*What you need to do*: Copy the rows between the lines holding "867x277 pixels. Task: Open" and "Open the Bulletin", inclusive, swapping "Retweet" for "Repost" and leaving everything else as it is.

*Stored rows*:
--- Begin ---

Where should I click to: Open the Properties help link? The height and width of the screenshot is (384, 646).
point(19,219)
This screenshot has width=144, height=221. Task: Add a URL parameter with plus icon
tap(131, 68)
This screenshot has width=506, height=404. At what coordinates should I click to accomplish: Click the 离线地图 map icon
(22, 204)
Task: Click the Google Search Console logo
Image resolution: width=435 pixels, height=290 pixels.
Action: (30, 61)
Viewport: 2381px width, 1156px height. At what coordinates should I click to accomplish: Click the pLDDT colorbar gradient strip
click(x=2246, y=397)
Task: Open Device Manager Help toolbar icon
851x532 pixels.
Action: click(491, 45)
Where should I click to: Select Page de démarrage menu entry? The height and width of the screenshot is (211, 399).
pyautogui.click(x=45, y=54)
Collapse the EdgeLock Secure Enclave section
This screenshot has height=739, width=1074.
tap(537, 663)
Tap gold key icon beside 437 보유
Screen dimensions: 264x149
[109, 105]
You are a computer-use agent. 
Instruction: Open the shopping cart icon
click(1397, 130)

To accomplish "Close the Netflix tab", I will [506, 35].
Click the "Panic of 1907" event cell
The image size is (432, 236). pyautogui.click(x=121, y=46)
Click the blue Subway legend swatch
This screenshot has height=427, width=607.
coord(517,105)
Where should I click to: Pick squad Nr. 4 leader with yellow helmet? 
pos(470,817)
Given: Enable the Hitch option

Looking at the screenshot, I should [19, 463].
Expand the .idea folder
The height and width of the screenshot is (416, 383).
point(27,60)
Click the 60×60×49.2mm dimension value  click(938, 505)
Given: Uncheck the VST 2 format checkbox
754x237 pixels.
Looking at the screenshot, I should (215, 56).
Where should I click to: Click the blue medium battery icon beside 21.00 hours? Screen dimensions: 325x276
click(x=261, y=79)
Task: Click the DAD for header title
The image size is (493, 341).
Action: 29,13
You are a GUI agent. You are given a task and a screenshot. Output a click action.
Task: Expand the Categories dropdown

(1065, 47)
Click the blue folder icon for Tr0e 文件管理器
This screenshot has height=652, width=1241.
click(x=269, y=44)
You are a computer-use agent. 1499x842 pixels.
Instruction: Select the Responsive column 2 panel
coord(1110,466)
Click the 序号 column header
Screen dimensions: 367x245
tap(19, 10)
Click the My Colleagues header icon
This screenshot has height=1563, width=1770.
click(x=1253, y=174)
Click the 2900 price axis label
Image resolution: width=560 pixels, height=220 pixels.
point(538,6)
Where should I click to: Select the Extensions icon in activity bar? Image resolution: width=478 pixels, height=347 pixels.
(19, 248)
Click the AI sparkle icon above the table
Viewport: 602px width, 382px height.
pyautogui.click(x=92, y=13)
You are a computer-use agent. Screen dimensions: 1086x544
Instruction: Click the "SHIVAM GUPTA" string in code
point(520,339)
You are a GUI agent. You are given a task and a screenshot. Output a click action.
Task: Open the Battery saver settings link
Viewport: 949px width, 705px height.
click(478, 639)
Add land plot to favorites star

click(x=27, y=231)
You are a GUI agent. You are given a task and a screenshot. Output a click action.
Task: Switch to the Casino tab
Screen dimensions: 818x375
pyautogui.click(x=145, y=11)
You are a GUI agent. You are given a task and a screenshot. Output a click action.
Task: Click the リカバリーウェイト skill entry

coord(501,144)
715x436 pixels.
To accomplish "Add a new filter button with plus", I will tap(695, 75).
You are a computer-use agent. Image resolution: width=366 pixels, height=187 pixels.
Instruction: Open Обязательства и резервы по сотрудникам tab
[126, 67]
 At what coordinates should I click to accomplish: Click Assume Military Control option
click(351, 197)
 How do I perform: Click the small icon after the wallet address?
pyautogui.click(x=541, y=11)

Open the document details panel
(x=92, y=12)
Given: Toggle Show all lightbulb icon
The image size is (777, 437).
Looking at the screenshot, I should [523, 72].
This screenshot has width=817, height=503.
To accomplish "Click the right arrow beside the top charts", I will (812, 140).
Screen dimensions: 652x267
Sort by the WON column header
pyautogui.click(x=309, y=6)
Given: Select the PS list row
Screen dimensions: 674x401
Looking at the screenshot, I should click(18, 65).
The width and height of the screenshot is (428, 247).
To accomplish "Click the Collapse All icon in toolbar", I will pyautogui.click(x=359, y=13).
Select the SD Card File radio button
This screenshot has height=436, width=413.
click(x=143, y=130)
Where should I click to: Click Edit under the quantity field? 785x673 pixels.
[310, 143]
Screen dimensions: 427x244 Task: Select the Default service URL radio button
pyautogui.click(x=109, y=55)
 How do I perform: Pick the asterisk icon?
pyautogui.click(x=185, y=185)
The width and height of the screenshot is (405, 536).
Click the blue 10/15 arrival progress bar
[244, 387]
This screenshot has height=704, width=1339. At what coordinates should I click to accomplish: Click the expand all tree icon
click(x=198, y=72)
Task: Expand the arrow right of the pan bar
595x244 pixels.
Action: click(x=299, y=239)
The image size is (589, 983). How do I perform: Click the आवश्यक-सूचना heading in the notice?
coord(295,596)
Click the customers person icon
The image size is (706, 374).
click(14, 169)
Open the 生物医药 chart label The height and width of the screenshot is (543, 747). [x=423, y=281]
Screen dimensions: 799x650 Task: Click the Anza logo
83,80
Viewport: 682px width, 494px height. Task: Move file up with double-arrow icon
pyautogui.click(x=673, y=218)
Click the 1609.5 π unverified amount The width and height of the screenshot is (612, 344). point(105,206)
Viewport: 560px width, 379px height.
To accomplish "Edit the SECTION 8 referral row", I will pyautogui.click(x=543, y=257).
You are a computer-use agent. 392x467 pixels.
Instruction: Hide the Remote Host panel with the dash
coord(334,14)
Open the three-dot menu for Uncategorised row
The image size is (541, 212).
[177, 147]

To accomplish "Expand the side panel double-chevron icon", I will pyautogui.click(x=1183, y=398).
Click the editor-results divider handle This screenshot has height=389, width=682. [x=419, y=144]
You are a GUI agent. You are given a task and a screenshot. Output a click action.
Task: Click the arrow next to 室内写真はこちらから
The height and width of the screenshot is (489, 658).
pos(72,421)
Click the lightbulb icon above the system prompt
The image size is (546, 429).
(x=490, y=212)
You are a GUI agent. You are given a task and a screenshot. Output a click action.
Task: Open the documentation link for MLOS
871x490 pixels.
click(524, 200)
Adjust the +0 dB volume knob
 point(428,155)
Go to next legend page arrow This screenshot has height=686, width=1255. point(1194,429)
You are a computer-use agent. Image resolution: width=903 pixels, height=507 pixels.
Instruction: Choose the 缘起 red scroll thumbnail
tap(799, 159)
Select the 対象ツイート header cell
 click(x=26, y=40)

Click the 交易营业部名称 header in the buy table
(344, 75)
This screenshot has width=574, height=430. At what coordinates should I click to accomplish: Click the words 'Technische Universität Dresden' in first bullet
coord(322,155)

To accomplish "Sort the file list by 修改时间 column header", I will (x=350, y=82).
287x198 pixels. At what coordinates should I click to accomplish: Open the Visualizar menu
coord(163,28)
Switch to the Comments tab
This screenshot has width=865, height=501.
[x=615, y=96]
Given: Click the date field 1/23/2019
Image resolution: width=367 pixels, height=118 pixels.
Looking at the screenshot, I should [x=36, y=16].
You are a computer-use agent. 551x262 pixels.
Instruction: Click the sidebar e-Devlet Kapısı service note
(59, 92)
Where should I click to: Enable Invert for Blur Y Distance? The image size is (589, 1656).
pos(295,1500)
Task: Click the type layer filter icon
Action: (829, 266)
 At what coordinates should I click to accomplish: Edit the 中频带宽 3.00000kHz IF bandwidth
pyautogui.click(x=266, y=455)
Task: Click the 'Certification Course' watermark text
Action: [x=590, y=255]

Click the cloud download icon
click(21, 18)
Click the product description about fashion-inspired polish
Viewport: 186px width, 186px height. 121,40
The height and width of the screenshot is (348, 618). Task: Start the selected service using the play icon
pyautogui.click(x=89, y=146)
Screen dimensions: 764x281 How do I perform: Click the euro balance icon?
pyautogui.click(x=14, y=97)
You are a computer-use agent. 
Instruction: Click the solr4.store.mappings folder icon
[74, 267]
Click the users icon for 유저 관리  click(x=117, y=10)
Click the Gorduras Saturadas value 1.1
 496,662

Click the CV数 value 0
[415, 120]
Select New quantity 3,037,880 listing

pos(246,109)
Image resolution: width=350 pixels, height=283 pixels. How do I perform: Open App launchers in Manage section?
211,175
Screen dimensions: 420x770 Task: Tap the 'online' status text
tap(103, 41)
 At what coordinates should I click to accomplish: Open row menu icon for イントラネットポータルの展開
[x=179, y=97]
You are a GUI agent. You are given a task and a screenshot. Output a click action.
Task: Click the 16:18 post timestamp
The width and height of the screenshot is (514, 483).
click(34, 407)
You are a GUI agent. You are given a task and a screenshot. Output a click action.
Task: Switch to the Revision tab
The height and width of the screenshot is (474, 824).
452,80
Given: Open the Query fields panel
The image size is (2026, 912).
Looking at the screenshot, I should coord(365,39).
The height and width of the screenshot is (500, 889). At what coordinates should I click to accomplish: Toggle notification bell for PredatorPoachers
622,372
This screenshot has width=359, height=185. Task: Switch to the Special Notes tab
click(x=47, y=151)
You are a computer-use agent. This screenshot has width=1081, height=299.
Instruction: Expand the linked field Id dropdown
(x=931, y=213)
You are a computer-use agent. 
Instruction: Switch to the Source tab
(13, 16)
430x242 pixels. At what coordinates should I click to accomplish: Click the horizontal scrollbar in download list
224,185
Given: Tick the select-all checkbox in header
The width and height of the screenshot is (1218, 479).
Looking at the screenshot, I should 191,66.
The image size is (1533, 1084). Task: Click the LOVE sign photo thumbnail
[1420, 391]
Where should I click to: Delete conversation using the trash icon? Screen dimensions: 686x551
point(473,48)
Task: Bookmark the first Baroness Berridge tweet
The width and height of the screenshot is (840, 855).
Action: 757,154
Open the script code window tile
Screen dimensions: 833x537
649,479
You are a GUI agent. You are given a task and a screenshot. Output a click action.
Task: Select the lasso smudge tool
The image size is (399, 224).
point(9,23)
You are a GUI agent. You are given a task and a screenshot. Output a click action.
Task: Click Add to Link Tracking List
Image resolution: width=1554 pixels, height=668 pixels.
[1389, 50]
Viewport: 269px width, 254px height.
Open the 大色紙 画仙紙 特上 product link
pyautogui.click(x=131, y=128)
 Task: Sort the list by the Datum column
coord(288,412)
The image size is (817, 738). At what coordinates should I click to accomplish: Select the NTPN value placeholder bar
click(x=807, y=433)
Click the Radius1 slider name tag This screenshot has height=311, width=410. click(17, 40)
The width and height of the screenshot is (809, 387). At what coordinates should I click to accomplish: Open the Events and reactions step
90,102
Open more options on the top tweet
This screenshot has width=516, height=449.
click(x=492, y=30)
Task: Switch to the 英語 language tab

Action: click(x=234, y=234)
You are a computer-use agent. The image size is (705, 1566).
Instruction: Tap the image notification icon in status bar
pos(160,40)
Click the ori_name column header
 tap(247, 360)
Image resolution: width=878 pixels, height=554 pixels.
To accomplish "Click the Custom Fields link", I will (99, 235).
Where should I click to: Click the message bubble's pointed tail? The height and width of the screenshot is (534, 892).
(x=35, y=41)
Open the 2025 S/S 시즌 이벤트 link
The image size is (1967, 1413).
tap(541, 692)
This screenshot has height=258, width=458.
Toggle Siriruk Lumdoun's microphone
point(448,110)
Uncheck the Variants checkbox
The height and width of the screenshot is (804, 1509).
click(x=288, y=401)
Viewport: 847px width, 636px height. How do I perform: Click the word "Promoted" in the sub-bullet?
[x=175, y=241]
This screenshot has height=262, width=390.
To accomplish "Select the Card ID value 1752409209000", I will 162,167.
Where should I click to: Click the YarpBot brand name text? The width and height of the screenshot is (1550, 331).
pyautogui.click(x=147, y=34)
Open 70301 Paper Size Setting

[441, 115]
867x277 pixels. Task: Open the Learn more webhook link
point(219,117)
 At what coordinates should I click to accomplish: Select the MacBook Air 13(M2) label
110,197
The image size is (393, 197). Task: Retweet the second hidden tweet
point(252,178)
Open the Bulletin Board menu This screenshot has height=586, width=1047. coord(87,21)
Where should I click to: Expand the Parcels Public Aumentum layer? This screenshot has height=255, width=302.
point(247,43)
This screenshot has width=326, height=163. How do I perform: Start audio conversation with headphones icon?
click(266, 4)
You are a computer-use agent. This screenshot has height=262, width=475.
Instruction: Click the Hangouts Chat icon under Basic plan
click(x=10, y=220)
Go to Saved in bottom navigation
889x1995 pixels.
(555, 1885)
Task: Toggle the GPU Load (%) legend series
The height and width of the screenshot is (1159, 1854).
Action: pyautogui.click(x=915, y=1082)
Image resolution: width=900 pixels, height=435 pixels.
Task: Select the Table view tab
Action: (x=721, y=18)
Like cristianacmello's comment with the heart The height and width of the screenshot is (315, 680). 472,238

--- End ---

*Result of this task*:
867x277 pixels. Task: Open the Learn more webhook link
point(219,117)
 At what coordinates should I click to accomplish: Select the MacBook Air 13(M2) label
110,197
The image size is (393, 197). Task: Repost the second hidden tweet
point(252,178)
Open the Bulletin Board menu This screenshot has height=586, width=1047. coord(87,21)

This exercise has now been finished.